The portfolio (3,000 words, excluding the annotated bibliography and the presentation outline), due complete in Week 3 of Term 3, comprises four components, listed below. Components (1) and (2), due in Term 2, will not be given a mark, but will be given feedback by your tutor; in the case of style requirements for the bibliography (1), you must earn a ‘pass’ from your tutor before submitting this component with the portfolio. Submit the portfolio just as you would a regular essay, with the four components included as a single complete document in the following order:
1. Compile an annotated bibliography of 5+ secondary sources on a topic comparing two works on the syllabus. The bibliography must follow MLA style (due Week 3, Term 2)
2. Write an outline for a presentation to your seminar group on a literary, aesthetic or historical movement relevant to the readings from term 2 (1914-present). Situate the movement in relation to the reading for a particular week. Examples include: Soviet realism, cubism, the May Fourth Movement, surrealism, epic theatre, Negritude, etc. (due in Term 2 on the day of your scheduled presentation)
3. Write a short essay on a work outside the syllabus (see this list of alternatives for suggestions, but feel free to range more widely), relating it to any work on the syllabus (other than those you've already covered in an essay). You may choose to focus on any aspect of both works (2,000 words; due with portfolio in Week 3, Term 3)
(a) ‘Review the reviews’: Write an essay in which you analyse the journalistic response to one of the two works under discussion in Term 3. Reflect on what the reviews suggest about issues of literary culture, genre, prestige and institutional authority with regard to contemporary writing, then make an argument about these issues in relation to the work you've chosen.

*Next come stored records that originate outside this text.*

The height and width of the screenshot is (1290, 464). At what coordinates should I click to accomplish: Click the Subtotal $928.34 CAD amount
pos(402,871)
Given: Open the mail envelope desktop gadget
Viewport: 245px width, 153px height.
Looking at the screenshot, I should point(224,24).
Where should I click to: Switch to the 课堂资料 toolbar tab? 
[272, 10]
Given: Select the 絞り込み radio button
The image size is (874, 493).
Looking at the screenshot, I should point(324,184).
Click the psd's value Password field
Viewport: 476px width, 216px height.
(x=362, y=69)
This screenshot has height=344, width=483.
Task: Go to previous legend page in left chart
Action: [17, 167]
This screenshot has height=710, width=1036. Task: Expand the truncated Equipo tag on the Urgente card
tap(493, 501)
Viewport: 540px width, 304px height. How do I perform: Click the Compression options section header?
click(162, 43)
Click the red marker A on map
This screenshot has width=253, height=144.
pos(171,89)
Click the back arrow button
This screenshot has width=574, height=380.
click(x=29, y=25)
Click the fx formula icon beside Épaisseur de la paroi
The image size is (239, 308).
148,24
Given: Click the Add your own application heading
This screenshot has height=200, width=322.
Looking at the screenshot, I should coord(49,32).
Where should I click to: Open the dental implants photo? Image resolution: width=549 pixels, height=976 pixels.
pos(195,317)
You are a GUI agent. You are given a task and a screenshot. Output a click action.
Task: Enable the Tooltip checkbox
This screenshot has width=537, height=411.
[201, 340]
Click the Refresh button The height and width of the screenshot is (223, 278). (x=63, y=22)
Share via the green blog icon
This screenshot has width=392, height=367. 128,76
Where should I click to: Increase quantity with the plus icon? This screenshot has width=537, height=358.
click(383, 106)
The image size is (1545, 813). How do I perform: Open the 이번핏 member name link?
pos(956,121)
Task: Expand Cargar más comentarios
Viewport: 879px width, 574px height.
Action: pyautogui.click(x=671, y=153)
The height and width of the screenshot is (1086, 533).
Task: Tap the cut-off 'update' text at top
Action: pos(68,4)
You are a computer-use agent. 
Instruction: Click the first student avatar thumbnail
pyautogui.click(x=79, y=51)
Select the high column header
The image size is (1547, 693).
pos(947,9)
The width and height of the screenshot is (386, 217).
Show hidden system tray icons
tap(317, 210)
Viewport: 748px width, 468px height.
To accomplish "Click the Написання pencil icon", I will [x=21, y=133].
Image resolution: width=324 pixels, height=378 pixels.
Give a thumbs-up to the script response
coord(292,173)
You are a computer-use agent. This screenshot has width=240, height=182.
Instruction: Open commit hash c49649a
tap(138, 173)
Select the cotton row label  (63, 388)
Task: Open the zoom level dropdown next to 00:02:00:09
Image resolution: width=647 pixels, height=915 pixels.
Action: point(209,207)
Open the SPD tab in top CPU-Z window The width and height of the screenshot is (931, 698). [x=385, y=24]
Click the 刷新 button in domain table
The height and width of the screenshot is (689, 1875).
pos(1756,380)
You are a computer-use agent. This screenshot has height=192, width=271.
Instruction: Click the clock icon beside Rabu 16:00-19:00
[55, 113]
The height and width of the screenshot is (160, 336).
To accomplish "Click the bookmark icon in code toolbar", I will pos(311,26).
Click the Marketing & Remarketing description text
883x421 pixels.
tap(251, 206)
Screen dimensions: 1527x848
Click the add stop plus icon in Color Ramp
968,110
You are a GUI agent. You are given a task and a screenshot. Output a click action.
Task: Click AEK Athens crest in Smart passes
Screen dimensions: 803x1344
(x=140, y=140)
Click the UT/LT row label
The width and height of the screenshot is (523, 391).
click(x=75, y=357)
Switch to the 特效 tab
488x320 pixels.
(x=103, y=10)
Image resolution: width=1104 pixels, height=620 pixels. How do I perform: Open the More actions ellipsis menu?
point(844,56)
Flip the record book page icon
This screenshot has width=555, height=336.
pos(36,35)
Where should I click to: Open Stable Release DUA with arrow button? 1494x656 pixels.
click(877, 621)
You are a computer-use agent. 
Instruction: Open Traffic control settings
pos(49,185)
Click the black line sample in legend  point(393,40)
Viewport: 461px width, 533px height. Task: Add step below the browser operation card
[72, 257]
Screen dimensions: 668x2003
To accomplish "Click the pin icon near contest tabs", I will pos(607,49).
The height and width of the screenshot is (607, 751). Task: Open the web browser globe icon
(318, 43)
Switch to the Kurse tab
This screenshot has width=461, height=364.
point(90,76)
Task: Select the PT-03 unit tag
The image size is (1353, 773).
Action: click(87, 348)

Note: You want to get a sense of how a particular work has been reviewed across a range of publications. ‘Reviews’ can be reviews in newspapers, literary periodicals and reputable online magazines and forums (not Amazon). You are encouraged to range outside the expected UK-based publications; spend some time getting acquainted with international sources (and note that Google is different in different countries and languages, so experiment with your searches). For example, if you were looking at the reception of Persepolis, you might want to see how it was reviewed in France (where it was first published), the Middle East, the US, and so on. Basically, you're looking for patterns in the journalistic response, which forms part of the general cultural apparatus whereby the values and significance of works (literary and otherwise) are assessed and judged. Develop a thesis or argument on that basis. (1,000 words; due with portfolio in Week 3, Term 3)
(b) ‘Creative reading’: Rewrite a portion of one (1) of our two summer term works using supplementary content, an alternative narrative point of view, an alternative style or an alternative generic protocol (noir, gothic, romance, etc.). Briefly justify your choices in a reflective paragraph. (1,000 words, excluding the reflective paragraph; due with portfolio in Week 3, Term 3)
If you are here for the full year, you should follow the usual assessment pattern for first-year students, as above.
If you are here for 1 or 2 terms only, you will write 2,000-word essays for each term, based either on existing essay assignments or, if you wish, on a topic of your own choosing (confirm with your tutor beforehand); these essays are due in Week 12 of Terms 1 or 2 and Week 7 of Term 3.
Full-year honours-level students write three 3,000-word essays, again using either existing assignments or topics of your own choosing.